1) Surgery: most individuals with thyroid cancer need to undergo a surgical procedure. There are two options which your doctor might choose according to the condition:

– Removal of the entire thyroid gland by giving an incision in the neck. If some portion of the thyroid gland cannot be removed, the doctor might decide to damage that tissue later by radioactive Iodine therapy. The surgeon removes the tissues and lymph nodes invaded by the cancerous cells. If the cancer spreads beyond the neck, the doctor might suggest surgery, external radiation therapy and radioactive iodine therapy.

– Removal of lobe: individuals with papillary and follicular thyroid cancer might have a small tumor and involvement of one part of the thyroid gland. For this condition, the surgeon will remove the isthmus and one lobe of thyroid gland.

Post thyroid surgery: you might feel pain and discomfort for few days. After the thyroid removal, most people require pills for hormonal replacement. Surgery may damage the nerves and muscles associated with the thyroid gland. This loss might result in voice problems or one shoulder lower than the other one.

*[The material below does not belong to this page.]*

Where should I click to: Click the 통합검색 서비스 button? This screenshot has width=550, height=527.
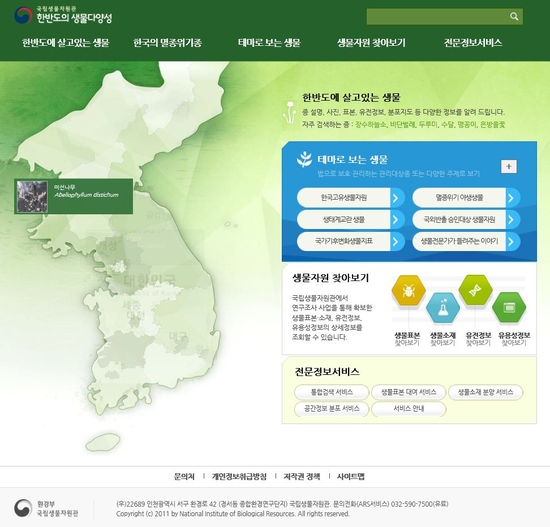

2) Thyroid Hormone treatment:after thyroid surgery, the patients need to have medication prescribed by your medical doctor for the replacement of thyroid hormones. The thyroid medicines are also utilized for the treatment of follicular and papillary thyroid cancer.

The medications may also result in adverse effects such as weight loss, sweating, or feeling hot. Increased thyroid hormones can lead to chest pain, cramps, fast heart rate and diarrhea. However, decreased thyroid hormones may lead to weight gain, tiredness, cold intolerance, dry hair, and skin.

3) Radioactive iodine therapy:the treatment includes I-131 which is used for treating the follicular and papillary thyroid cancers by the doctor. However, anaplastic and medullary tumors do not respond to the iodine therapy. Before taking this medicine, you should start consuming a particular diet which does not contain Iodine. Please speak to your medical doctor about this.

Side effects: in men loss of fertility is seen while in women you should avoid pregnancy for at least a year. Other side effects include taste loss, loss of smell senses and dry mouth for short periods.

4) External radiation therapy: it can help in the treatment of all type of cancers which do not respond to surgery or Iodine therapy. External radiation therapy uses the high-energy rays. Side effects include a sore throat, swallowing problems, dry skin with redness and appear to be tender.

5) Chemotherapy:it is used to treat anaplastic and medullary thyroid cancer. Most of the chemotherapy drugs are given I/V.  Please consult with your medical doctor regarding the options that can most benefit you.


It is advisable to have a complete check-up after every six months. Examine yourself by sliding your fingers to the prominent cartilage in the front of your neck. If you feel a bulge or lump then definitely seek help from your medical doctor.